The complex federal grant laws defense attempting to contextualize failures, with the SDOT spokesperson’s statement about technical requirements and scale suggesting that compliance challenges were understandable given regulatory complexity rather than acknowledging that competent management should navigate those requirements successfully.
The strong internal controls and training emphasis highlighting what was lacking, with the spokesperson’s mention of systems requirements implicitly admitting that SDOT’s controls and training proved insufficient preventing the violations that now require the costly return.
The not uncommon characterization normalizing the problem, with the claim that compliance issues frequently occur on federally-funded projects attempting to minimize the violation’s significance though the statement doesn’t address why Seattle failed to implement controls that other jurisdictions successfully employ.

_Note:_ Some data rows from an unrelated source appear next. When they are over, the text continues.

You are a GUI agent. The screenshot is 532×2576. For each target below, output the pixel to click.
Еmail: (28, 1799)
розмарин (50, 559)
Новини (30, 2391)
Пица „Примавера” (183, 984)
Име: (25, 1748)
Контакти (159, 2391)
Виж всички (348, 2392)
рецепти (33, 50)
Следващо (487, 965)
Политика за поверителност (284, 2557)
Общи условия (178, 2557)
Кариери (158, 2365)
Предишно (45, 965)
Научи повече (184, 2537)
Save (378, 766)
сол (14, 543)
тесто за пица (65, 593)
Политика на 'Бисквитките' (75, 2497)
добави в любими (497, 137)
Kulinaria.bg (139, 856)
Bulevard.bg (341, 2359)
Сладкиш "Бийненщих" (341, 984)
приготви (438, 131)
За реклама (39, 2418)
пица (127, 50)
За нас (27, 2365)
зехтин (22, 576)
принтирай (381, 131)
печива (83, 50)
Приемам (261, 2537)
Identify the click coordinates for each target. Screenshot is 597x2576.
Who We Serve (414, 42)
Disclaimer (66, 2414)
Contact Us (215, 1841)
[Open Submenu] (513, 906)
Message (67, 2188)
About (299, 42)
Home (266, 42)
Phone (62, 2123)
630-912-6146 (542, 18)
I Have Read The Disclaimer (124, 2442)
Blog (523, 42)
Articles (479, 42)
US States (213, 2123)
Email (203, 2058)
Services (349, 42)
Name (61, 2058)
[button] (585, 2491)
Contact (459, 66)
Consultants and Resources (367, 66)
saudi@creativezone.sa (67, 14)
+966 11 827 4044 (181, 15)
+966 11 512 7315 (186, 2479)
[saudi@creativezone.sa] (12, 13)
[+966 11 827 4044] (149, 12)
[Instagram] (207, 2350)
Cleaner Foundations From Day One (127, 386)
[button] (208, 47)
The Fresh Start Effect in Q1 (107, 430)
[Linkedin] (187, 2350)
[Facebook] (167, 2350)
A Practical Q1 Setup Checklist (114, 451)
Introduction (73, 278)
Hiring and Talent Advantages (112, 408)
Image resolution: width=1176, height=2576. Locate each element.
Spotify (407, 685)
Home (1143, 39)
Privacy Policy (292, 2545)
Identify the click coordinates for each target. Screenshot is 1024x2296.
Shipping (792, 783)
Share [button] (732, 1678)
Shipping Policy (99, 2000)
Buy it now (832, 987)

The West Seattle Bridge precedent demonstrating pattern, with the previous $100,000 return for procurement issues revealing that University District grant wasn’t an isolated incident but rather part of recurring compliance failures suggesting systemic rather than project-specific problems.
The 2023 streetcar criticism providing additional context, with the federal objection to $7.4 million in unused funds sitting idle establishing that Seattle has faced multiple federal transportation funding controversies in recent years indicating troubled relationship with oversight agencies.